The accusations were made public in an article published by The Hollywood Reporter on Wednesday, Oct. 6, titled “Hollywood Battle Lines Emerge in Simmering Vaccine War,” during which the outlet highlighted how vaccine mandates have affected film and television sets and the A-list celebrities who’ve reportedly contributed to the chaos by promoting anti-vaccine views.
Wright, who caught heat last year for sharing a video on social media that cast doubt on the vaccine, “espoused similar views about the COVID-19 vaccines” on the Atlanta set of the Marvel movie sequel, unidentified sources told the outlet.
This week, the 27-year-old star took to her social media for the first time since the scandal where she uploaded a photo of armor with an altered biblical scripture, which read, “WEAPONS MADE TO ATTACK YOU WON’T BE SUCCESSFUL; WORDS SPOKEN AGAINST YOU WON’T HURT AT ALL.”
In her lengthy caption, Wright addressed the THR article directly, though she expressed it saddened her to do so. “The report spoke about my conduct on the set of black Panther 2. I honestly assert that this was completely untrue,” she began.
“Anyone who knows me or has worked with me, knows that I work incredibly hard at my craft & my main focus is always to do work that’s impactful and inspiring,” she continued. “That has been & will continue to be my only focus.”
Though Wright restricted access to the comments section, she garnered lots of support from fans and colleagues who sent the actress words of encouragement, including one Instagram user who wrote, “Standing & praying with you sis.

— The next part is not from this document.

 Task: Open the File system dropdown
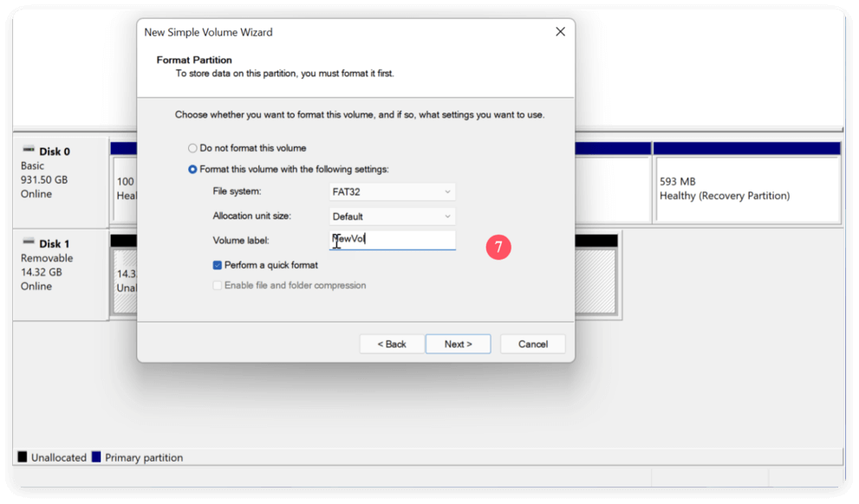(x=392, y=191)
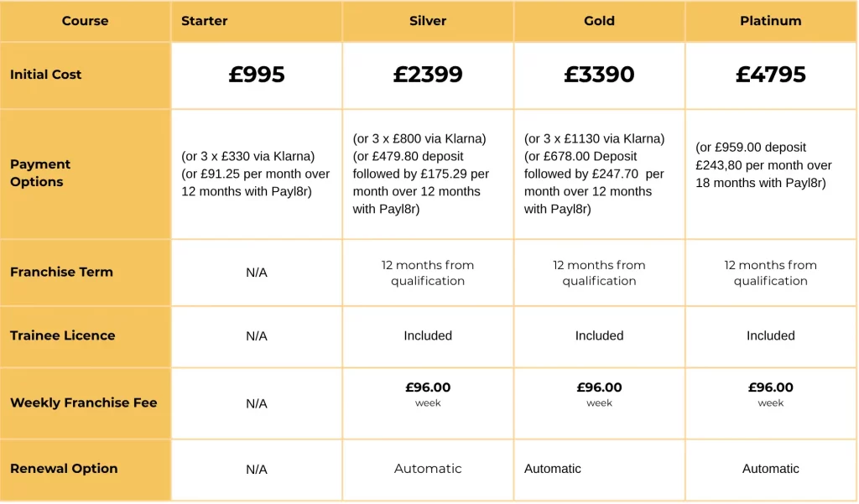
Task: Click Platinum Trainee Licence Included cell
Action: coord(770,335)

Everything works out for your GOOD. Period.”
Wright garnered backlash last December after sharing a since-deleted video on Twitter that initially came from the YouTube channel “Off the Table.” The clip questioned the COVID-19 vaccines and vaccinations as a whole. Most of the information provided was based on opinions, speculations and conspiracy theories, without any proven facts to back up its claims.
Following the pushback, Wright defended herself with another post, stating, “My intention was not to hurt anyone, my ONLY intention of posting the video was it raised my concerns with what the vaccine contains and what we are putting in our bodies. Nothing else.”
Wright also engaged with multiple other critics further clarifying, “I think it’s valid and fair to ask what’s in it.” THR noted that in wake of the backlash Wright “quietly parted ways with her entire U.S. team of representatives.”